|A caregiver is an individual who provides medical or basic care to individuals who cannot care for themselves. In many cases, caregivers work with children and the elderly but they can work with people of all ages. Their services may be needed long-term or only for short periods of time.|
Duties Performed by a Caregiver
There is a long list of caregiver duties that must be performed on a day to day basis by the individuals who choose this profession. More specifically, these duties include the following:
Provide Occupational Care
This involves helping clients with the basic activities of daily life. Some patients may need minimal assistance with things such as ambulating to the restroom; others may need more intensive care that involves things like bathing, dressing, cooking and more.
Not only does the caregiver need to physically provide care to his or her clients, but he or she will also need to entertain them. This may be as simple as having a conversation, but in the case of children or certain other clients, outings may be more suitable.
Taking Vital Signs
If a caregiver is hired to provide basic medical care, he or she may be charged with the task of taking vital signs regularly. This involves taking the client’s temperature, pulse and blood pressure, but the client’s physician may need other things monitored as well.
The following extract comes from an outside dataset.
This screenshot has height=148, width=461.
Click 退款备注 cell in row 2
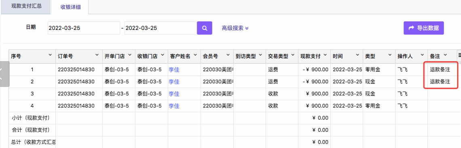click(x=440, y=82)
In many cases, caregivers will need to provide basic housekeeping, as well. Things like dusting, vacuuming, cleaning bathrooms and more are necessary parts of providing care. The level of housekeeping that will need to be done varies from client to client.
Care Plan Implementation and Support
Caregivers who work with any sort of client will play an integral role in that individual’s life. As such, parents, loved ones and medical teams will likely count on the caregiver to help in implementing a general care plan as well as to provide support.
Skills for Being Successful as a Caregiver
There are also certain caregiver skills that will help these individuals perform the duties of their jobs easily and more successfully. Some of the skills that a potential caregiver should possess include:
A Firm Understanding of Mental Disorders
Many of the clients that caregivers will encounter suffer from different types of disabilities. Things like dementia and other psychological issues can be difficult to handle, so a certain level of people skills, a strong understanding of mental disorders and plenty of patience are invaluable.
Ability to Listen and Interpret Clients’ Needs
Part of being a caregiver is anticipating the needs of the clients and relaying information to other people who are involved in the clients’ care. Listening is important because it provides the opportunity to gather new information to be shared and used to care for the client.
Ability to Adhere to a Strict Schedule
Caregivers have a lot to do and often very little time to get it done. Similarly, they often need to adhere to a strict schedule, especially when it comes to providing medications and other medical treatments. This is why time management is so crucial—it ensures that everything gets done on time.